Short problem A:
Answer these questions using the passage on X's advertising revenue:
(i) What share of Twitter's 2021 annual revenues came from advertising?
(ii) Which two companies are named as key advertising players in the lawsuit X filed in August?
(iii) What was the quarterly cost of the debt included in X's balance sheet as part of the acquisition financing?
Short problem B: Could you copy the passage on X's advertising revenue, starting with "Musk's most recent" and going on through "it lose money."?
Short problem C: Could you carry on the passage on X's advertising revenue from the point where it stops?

Document:
--------------------

This reflects a decrease in advertising revenues, the income flow that represented nearly 90% of Twitter's annual revenues of 5.1 billion dollars in 2021, the last year for which the platform published annual results as a publicly listed company.

Musk's most recent response to this boycott is unlikely to convince advertising agencies. In August, X sued a global alliance of advertising and several major companies, including key players in the advertising sector such as Unilever and Mars, accusing them of conspiring to boycott the platform and make it lose money.

X has fallen off the radar of advertising players

X's CEO, Linda Yaccarino, a veteran of the advertising industry, stated last year that the historically loss-making platform could become profitable in 2024 by reducing costs and that advertising agencies are returning. The company also had to cover a debt of 13 billion dollars, included in its balance sheet as part of the acquisition financing, at a cost of 300 million dollars per quarter.

--------------------

(Records for locating described items)

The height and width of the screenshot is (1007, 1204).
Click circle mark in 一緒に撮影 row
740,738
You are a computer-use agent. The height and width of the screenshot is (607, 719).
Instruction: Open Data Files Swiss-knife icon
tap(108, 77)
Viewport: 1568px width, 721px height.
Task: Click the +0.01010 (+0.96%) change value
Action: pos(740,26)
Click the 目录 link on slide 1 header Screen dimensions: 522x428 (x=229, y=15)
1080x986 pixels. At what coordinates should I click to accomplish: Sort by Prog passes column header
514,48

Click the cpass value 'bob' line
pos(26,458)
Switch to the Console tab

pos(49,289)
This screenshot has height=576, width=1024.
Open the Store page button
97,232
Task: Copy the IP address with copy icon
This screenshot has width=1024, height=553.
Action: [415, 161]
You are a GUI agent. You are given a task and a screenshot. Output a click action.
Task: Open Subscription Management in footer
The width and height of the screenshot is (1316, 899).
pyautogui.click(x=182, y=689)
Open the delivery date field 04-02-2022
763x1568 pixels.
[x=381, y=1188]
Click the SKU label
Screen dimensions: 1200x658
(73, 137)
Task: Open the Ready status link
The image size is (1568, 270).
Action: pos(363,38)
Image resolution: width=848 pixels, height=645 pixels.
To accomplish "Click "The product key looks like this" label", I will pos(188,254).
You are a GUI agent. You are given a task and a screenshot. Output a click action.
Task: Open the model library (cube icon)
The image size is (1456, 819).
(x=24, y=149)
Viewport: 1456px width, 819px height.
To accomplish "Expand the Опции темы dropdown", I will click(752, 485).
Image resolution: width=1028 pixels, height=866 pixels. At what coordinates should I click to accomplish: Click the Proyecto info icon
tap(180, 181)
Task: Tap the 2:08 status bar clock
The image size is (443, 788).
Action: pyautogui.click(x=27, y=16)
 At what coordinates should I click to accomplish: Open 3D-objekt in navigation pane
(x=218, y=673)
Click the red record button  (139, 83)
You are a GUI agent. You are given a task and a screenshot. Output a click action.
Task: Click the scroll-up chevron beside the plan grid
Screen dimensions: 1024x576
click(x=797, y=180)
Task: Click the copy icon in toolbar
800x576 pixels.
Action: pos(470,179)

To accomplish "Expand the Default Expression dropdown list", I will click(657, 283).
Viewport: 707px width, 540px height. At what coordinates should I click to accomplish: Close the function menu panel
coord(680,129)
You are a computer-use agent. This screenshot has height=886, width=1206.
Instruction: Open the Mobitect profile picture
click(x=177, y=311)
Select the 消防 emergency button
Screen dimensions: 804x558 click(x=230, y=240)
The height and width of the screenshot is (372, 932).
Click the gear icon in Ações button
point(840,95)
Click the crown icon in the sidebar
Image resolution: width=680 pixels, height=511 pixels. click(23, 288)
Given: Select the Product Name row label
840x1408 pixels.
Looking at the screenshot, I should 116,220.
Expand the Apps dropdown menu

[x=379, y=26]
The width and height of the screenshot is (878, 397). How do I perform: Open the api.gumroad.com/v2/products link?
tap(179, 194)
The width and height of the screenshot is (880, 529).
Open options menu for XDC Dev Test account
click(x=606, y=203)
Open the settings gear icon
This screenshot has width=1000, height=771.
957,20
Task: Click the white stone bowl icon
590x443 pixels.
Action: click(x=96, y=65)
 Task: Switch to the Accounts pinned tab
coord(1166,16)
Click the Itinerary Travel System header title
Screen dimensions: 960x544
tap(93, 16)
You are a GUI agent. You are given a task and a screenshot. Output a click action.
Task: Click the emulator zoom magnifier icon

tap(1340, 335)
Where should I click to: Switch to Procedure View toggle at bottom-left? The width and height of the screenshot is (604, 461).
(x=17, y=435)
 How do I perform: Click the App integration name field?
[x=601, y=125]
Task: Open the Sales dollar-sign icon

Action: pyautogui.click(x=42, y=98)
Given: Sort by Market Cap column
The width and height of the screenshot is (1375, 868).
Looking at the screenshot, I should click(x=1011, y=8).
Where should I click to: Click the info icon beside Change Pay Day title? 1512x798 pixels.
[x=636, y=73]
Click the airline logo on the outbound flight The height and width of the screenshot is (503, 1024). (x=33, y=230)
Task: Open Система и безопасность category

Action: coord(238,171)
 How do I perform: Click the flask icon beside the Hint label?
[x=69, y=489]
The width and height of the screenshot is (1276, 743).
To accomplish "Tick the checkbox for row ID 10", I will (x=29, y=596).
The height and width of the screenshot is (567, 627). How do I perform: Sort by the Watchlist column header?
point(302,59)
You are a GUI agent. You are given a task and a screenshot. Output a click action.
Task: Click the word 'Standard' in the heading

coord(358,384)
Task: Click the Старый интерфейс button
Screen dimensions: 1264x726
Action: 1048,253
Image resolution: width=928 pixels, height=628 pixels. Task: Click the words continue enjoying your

--------------------

Task answer A:
(i) Nearly 90%
(ii) Unilever and Mars
(iii) 300 million dollars per quarter

Task answer B:
Musk's most recent response to this boycott is unlikely to convince advertising agencies. In August, X sued a global alliance of advertising and several major companies, including key players in the advertising sector such as Unilever and Mars, accusing them of conspiring to boycott the platform and make it lose money.

Task answer C:
Advertising experts say the platform remains off-limits for many major brands. "X has definitely fallen off the radar for many advertising players who would have previously included it in their media mix. I don't see them returning to X now that Musk has made it very clear that he doesn't care about ad revenues and would prefer to keep X as a lightly moderated platform, which could present a significant brand risk," emphasizes Farhad Divecha, CEO of the London-based digital marketing agency AccuraCast.

Lou Paskalis, CEO of AJL Advisory, an advertising consultancy company, says that under the ownership of the Tesla billionaire, X "is not a safe brand at all," largely due to "Musk's rhetoric."

Discussing the owner's ambition to turn X into an "all-in-one app," similar to China's WeChat, Paskalis said: "I'm sure there is a future business at X that will reinvent how it generates revenue. But I haven't seen any evidence of that."

With his wealth of 270 billion dollars, Elon Musk can financially support X, but Newman says he will weigh the cost of the transaction against promoting his political views, his higher public profile post-acquisition, and consider whether his personal and financial support for Donald Trump will pay off in next month's US presidential elections.

"Whether all of this was worth 44 billion dollars remains an open question, and this may depend in part on the re-election of a grateful Trump," concludes Newman.

T.D.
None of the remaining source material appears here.